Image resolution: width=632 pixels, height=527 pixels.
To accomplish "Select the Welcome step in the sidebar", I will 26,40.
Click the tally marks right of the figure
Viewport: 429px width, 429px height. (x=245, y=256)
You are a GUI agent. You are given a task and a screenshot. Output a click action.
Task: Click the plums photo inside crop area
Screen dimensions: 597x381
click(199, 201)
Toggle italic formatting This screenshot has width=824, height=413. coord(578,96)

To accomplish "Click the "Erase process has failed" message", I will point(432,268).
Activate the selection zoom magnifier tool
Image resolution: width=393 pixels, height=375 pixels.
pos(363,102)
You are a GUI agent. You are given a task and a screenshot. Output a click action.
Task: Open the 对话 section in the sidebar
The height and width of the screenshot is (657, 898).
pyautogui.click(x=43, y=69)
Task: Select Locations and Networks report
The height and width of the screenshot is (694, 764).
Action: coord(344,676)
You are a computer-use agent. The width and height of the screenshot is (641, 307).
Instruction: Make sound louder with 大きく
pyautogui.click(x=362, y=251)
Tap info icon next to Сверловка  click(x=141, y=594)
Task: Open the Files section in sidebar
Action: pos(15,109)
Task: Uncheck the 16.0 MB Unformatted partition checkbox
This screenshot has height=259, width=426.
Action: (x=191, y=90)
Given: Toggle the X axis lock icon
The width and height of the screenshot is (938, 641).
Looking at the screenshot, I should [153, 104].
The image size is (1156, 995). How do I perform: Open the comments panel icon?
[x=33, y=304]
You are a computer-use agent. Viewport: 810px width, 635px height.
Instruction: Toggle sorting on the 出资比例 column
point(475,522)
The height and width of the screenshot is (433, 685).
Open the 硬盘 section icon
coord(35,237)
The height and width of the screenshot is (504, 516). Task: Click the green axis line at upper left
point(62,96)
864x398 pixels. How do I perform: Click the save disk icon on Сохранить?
****
• _The task_:
Copy out the listing above, line by line and exactly, from its first line to the line holding "Task: Open the 对话 section in the sidebar", inclusive.

• _Problem solution_:
Image resolution: width=632 pixels, height=527 pixels.
To accomplish "Select the Welcome step in the sidebar", I will 26,40.
Click the tally marks right of the figure
Viewport: 429px width, 429px height. (x=245, y=256)
You are a GUI agent. You are given a task and a screenshot. Output a click action.
Task: Click the plums photo inside crop area
Screen dimensions: 597x381
click(199, 201)
Toggle italic formatting This screenshot has width=824, height=413. coord(578,96)

To accomplish "Click the "Erase process has failed" message", I will point(432,268).
Activate the selection zoom magnifier tool
Image resolution: width=393 pixels, height=375 pixels.
pos(363,102)
You are a GUI agent. You are given a task and a screenshot. Output a click action.
Task: Open the 对话 section in the sidebar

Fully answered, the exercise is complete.